Legislative Council - Fifty-Third Parliament, Second Session (53-2)
2015-12-02 Daily Xml

Contents

Question Time

Paris Climate Change Conference

The Hon. D.W. RIDGWAY (Leader of the Opposition) (14:19): I seek leave to make a brief explanation before asking the Minister for Sustainability, Environment and Conservation a question about the Paris climate change conference.

Leave granted.

The Hon. D.W. RIDGWAY: Yesterday in this chamber, the minister tabled a copy of South Australia's Climate Change Strategy 2015-2050. I did have a quick look through it, and it identifies agriculture as one of our biggest emitters of greenhouse gases, although there is no recognition of the great work that minimum tillage and Roundup and a whole range of other new technologies have done to reduce the carbon footprint of agriculture, but that is not the question I am asking. The minister is travelling, I think; we are informed he will be absent tomorrow and all of the next optional sitting week attending the conference in Paris, along with the Premier. My questions to the minister are:

1. Can the minister inform the house how many people will be travelling with the Premier and the minister to attend the climate change conference in Paris? The opposition has heard, and it has been quoted around the traps, that it may be as many as 15 people on that particular delegation, or entourage, or trip.

2. Can the minister inform the house how the carbon emissions from this travel will be offset?

3. Is it correct that he and the Premier are taking a camera crew as part of this entourage?

Members interjecting:

The PRESIDENT: Order!

The Hon. I.K. HUNTER (Minister for Sustainability, Environment and Conservation, Minister for Water and the River Murray, Minister for Climate Change) (14:21): I thank the honourable member for his most important question. I cannot for the life of me understand how these Neanderthals from Tony Abbott throwback days still have not got the message from the federal Liberal Party and the government. They still have not got the memo from Malcolm Turnbull that things have changed and that, in fact, we have a new policy—slightly nuanced, of course. Nothing has changed in terms of the actual application of the policy, but the language has changed.

In fact, his own Prime Minister, Malcolm Turnbull, I think has just been in Paris himself. So, it is quite remarkable that the outlying bastions over here in the Adelaide Club that the Liberal Party are tied to, spend their mornings and afternoons in, have not yet got the memo from the Prime Minister: things have changed. It will happen eventually. I am sure they will even allow them to download—

Members interjecting:

The PRESIDENT: Order!

The Hon. I.K. HUNTER: —the latest memo from Liberal Party headquarters at some stage.

Members interjecting:

The PRESIDENT: Allow the minister to complete his answer. Minister, sit down for a second. You have asked the question. We all sat there in absolute silence while you asked it, so at least give the honourable minister a chance in silence to answer the question. Minister.
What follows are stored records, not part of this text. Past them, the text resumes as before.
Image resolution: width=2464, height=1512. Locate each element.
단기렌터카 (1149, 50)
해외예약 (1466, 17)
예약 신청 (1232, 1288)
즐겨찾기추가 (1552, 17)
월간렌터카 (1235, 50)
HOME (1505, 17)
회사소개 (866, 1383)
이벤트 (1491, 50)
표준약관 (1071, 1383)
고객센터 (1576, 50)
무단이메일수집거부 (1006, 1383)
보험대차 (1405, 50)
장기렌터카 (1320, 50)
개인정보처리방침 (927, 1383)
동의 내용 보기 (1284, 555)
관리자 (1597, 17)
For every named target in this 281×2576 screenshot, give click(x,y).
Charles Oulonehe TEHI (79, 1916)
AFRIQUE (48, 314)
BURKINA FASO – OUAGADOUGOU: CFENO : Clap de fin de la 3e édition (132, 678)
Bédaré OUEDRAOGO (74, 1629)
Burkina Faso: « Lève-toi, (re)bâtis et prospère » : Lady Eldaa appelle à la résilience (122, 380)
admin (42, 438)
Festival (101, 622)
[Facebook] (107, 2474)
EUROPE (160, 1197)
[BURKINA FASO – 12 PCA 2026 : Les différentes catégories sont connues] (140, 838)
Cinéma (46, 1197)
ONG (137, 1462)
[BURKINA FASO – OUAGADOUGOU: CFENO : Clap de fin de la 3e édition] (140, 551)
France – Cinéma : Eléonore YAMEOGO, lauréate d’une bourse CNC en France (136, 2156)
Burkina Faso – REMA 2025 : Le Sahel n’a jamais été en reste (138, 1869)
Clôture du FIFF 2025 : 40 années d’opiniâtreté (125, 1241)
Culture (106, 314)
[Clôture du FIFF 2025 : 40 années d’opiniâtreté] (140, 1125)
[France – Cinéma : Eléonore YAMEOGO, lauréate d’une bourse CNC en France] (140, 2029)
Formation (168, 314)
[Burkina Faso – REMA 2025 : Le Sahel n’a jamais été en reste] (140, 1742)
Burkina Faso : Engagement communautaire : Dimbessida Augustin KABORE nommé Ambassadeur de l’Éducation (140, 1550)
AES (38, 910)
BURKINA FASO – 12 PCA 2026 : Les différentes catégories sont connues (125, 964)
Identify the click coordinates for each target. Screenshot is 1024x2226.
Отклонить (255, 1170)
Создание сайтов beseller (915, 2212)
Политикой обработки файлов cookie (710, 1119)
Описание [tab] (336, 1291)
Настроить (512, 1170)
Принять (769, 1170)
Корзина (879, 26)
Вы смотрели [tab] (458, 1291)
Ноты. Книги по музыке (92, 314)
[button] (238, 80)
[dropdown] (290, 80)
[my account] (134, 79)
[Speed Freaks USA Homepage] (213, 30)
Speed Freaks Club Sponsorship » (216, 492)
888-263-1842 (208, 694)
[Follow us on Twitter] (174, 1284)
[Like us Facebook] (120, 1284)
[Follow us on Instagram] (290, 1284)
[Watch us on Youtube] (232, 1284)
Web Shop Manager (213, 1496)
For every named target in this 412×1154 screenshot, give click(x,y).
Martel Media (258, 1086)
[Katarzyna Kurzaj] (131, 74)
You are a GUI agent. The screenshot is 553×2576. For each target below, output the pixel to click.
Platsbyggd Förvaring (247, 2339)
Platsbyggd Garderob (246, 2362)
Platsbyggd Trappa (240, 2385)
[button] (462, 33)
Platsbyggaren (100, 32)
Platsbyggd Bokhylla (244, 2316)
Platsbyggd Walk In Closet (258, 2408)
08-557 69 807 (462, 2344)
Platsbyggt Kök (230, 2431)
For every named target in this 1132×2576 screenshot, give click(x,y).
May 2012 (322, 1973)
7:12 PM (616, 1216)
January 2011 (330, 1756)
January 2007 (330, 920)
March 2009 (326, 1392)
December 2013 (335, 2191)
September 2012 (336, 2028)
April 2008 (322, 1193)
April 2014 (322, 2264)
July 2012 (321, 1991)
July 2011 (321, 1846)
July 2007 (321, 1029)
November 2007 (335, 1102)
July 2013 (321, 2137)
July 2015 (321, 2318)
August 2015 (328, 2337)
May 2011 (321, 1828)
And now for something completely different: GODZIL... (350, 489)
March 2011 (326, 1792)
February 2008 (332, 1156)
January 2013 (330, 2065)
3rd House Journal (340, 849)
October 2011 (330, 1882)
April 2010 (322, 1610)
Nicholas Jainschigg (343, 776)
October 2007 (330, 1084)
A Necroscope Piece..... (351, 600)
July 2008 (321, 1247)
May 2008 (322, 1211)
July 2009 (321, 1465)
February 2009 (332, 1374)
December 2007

The Hon. I.K. HUNTER: Thank you, Mr President, for your protection; I need it desperately. In relation to the question about the party travelling with me, and that is all I am responsible for and all I can speak to, I am taking my chief of staff with me.

The Hon. G.E. Gago interjecting:

The Hon. I.K. HUNTER: I know, that is outrageous. I understand our flights have been offset with the Qantas program, which they usually are. I just have to say again: this lot over here on the other side have not got with the program. They have not heard what is coming from the community and what is coming from the business sector.

I have scads of things I can read into the record about how the world has changed, but the Liberal Party in South Australia? Not one jot. They still hark back to the days where we don't like wind farms—they are ugly. They still hark back to the days where climate change is crap, according to the former Prime Minister. They still hark back to the days where coal was good for humanity.

That is the mindset of the Liberal Party opposite. It is not the mindset of Australia; it is not the mindset of Australians, who, in every survey—just last week in the Sunday Mail, what was it, 67 or 65 per cent of South Australians—want further action on renewables and climate change. If they look at the Liberal Party, they are not going to get it over there.